Speaking of RISC-V and FPGA, someone (Peter Matthias I think) once said that Artix-7 100T is sufficient to run a soft version of RISC-V. I also recall seeing such statements somewhere on the RISC-V sites. If this is true, and if you are happy with the soft RISC-V, then you can order RiskFive with Artix 100-T from me. You will need to pay for the production run, but this is peanuts. A couple thousand or so. Then you will have your FPGA board and the production files. If the board goes under at my end, then you can still repeat the production runs basically forever. 

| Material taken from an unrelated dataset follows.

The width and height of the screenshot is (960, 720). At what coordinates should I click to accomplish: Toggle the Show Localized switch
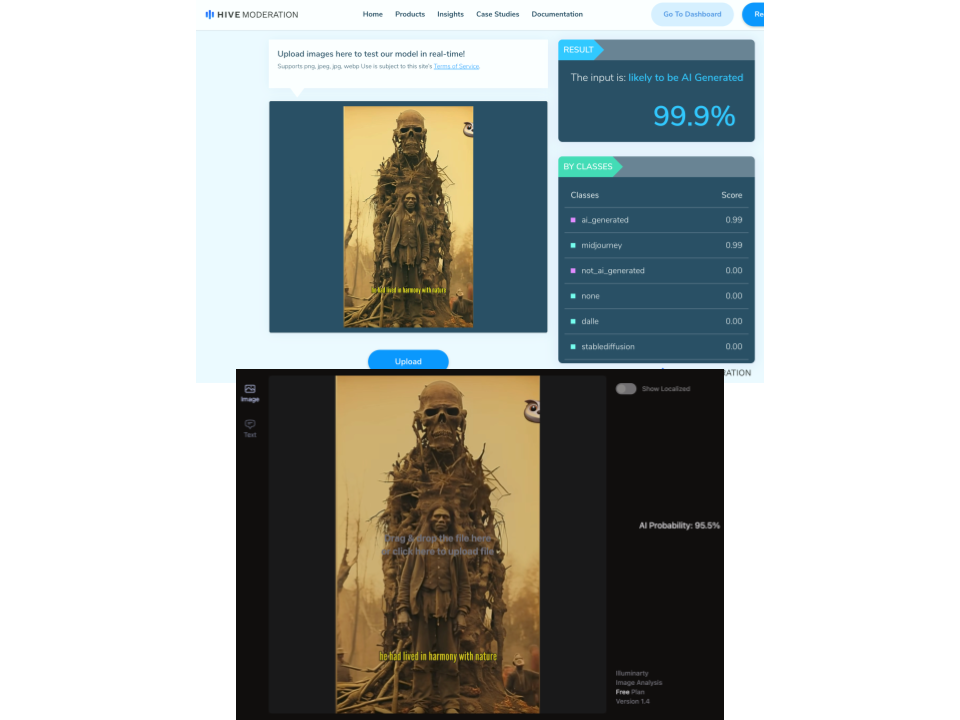pyautogui.click(x=626, y=388)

Other possible boards include Arty-7 with Artix-7 100T from Digilent. It has more memory, but it is DDR3, so you will need a much more complex firmware. But you need to do it once. Also, you can perhaps find an EE intern or two who can interface DDR3 for you. 

The advantage of RiskFive is that it has a static RAM which is not that big a deal like DDR3 is. I just posted a preliminary firmware for RiskFive. The disadvantage is that RiskFive has only 4 MB of that RAM. 

Nexys A7 with Artix-7 A100T from Digilent is inexpensive and it has 128 MiB of DDR2, which is less demanding than DDR3.

Going up in price, you can order a Kintex-7 from Digilent and then you can run a larger RISC-V soft core. Genesys 2 with Kintex-7 is only $1k, and the FPGA is pretty hefty. 

So there are ways out, if you decide that you do not need to do everything yourself. If you insist on DIY, and you want it cheap, and well supported, and stable, and forever... then it can be tough.